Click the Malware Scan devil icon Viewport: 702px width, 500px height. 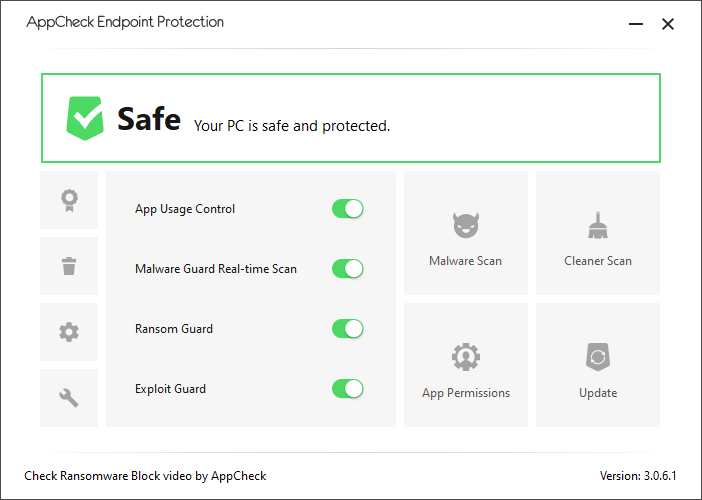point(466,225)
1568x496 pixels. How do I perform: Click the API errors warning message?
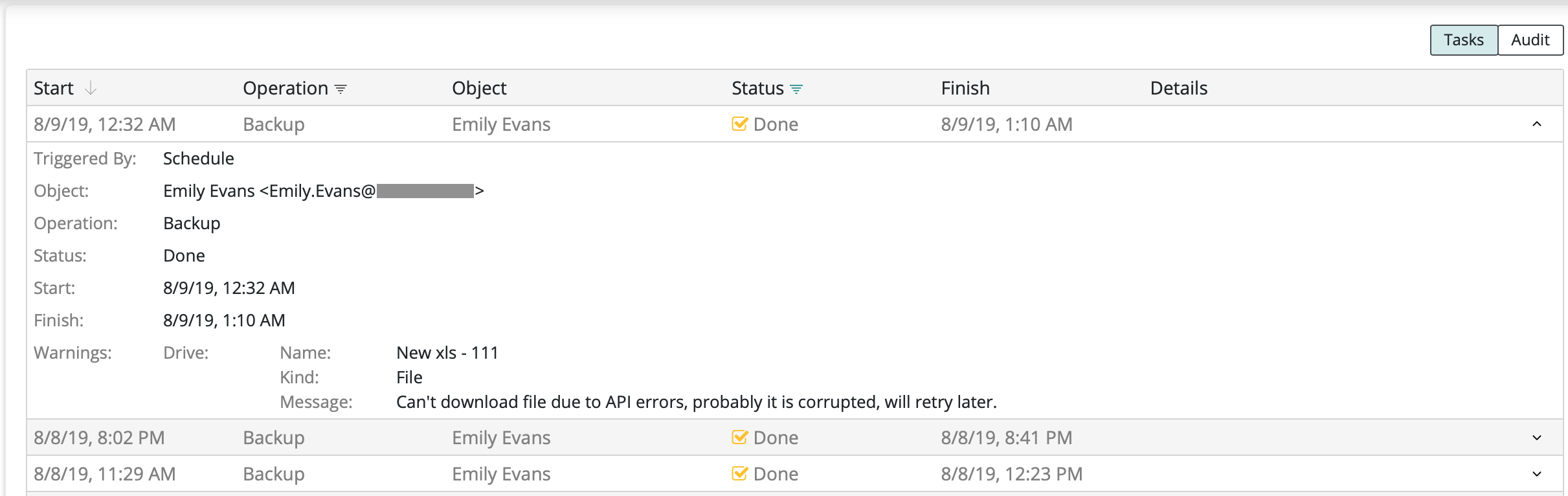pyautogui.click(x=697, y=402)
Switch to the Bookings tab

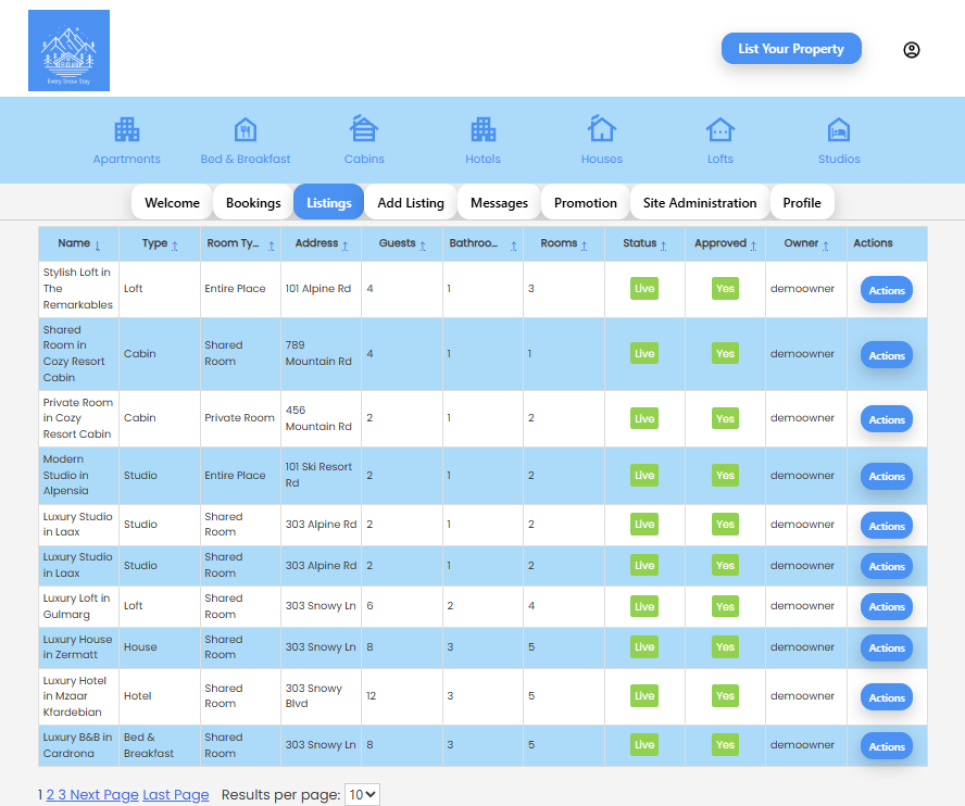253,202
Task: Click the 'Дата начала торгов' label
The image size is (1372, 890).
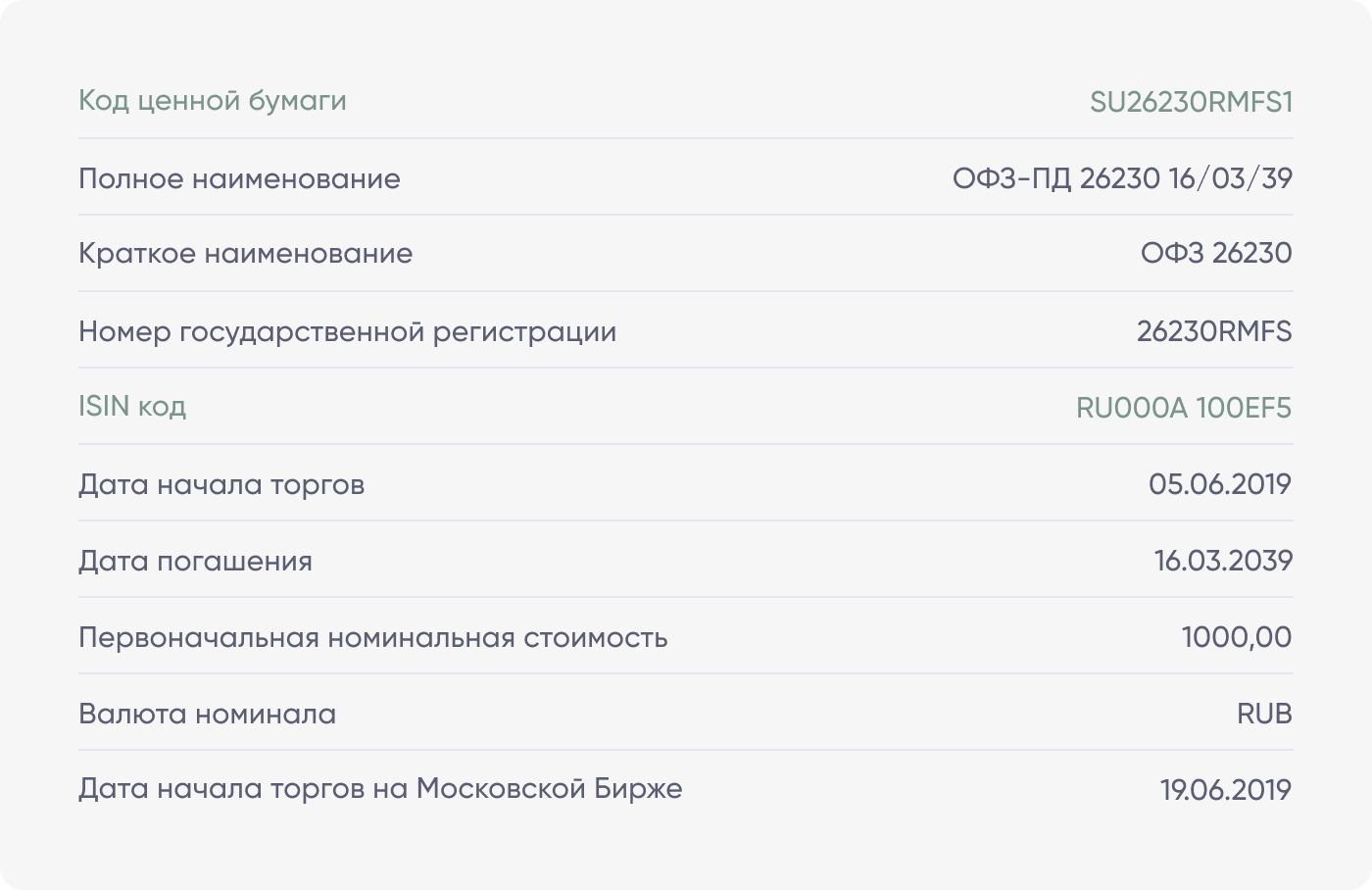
* * *
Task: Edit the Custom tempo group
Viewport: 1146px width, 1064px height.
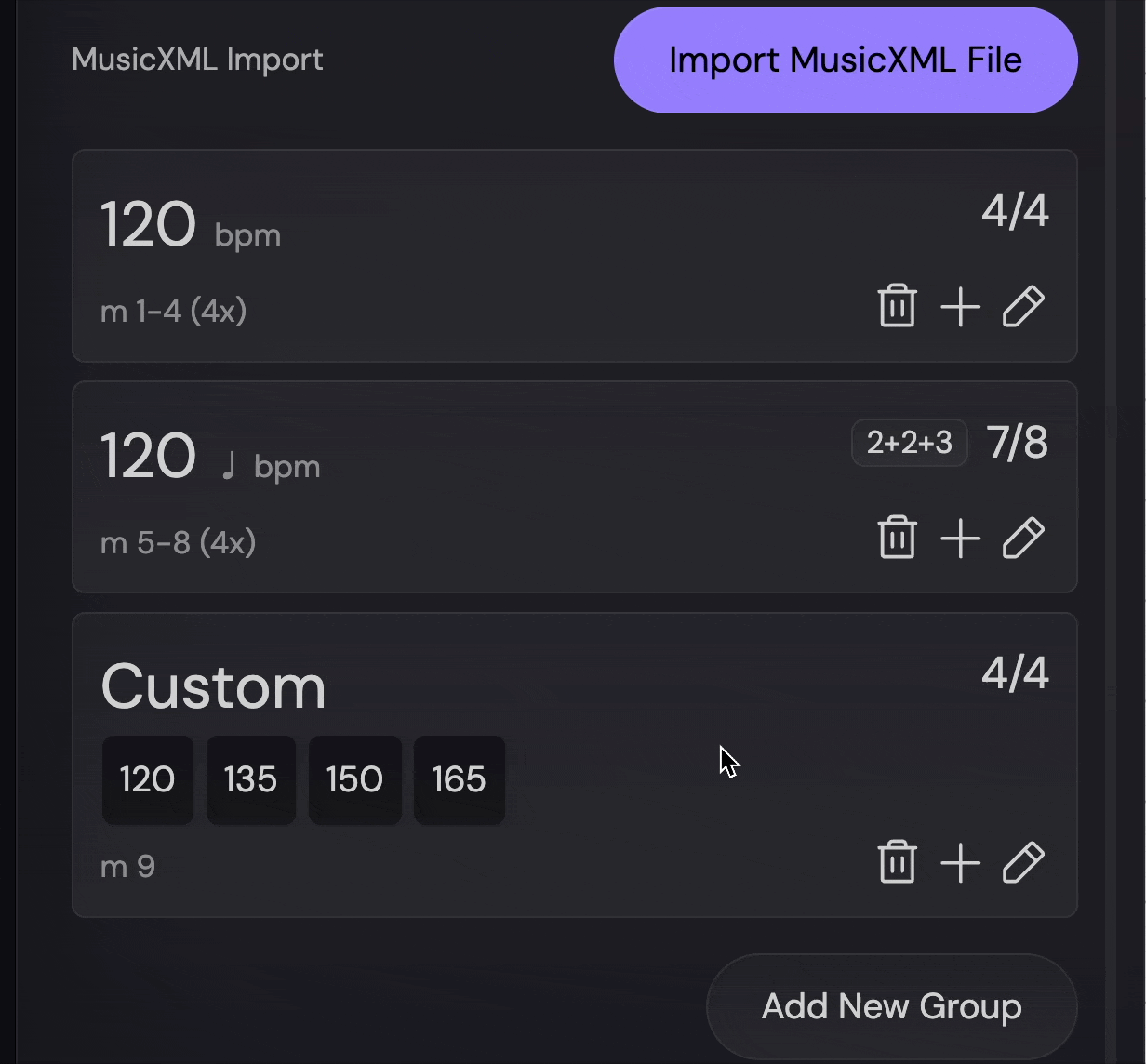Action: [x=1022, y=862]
==
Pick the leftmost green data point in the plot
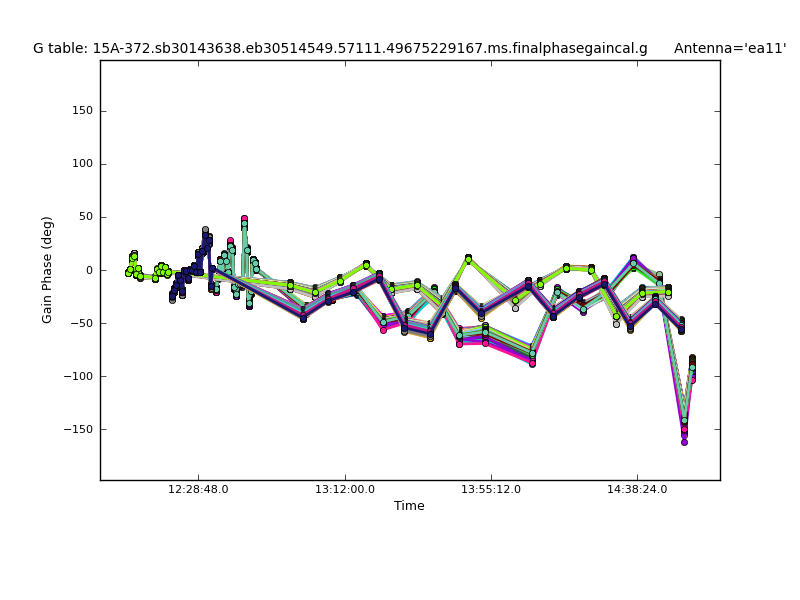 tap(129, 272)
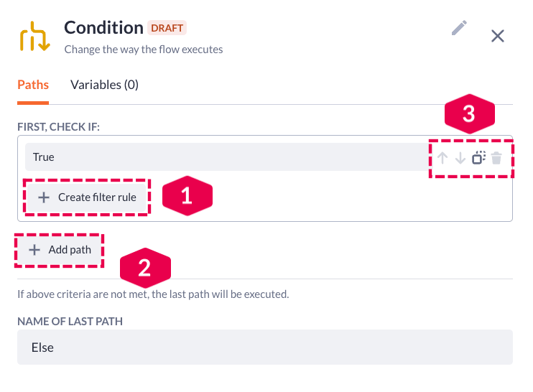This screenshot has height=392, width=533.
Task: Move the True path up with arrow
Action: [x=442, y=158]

§ What this task involves
Would you retype the lines above from the one with "Task: Click the 'Дата начала торгов' label" down to the one with "The image size is (1372, 890).", word for word, both ends included and no other lines?

§ Written answer
Task: Click the 'Дата начала торгов' label
The image size is (1372, 890).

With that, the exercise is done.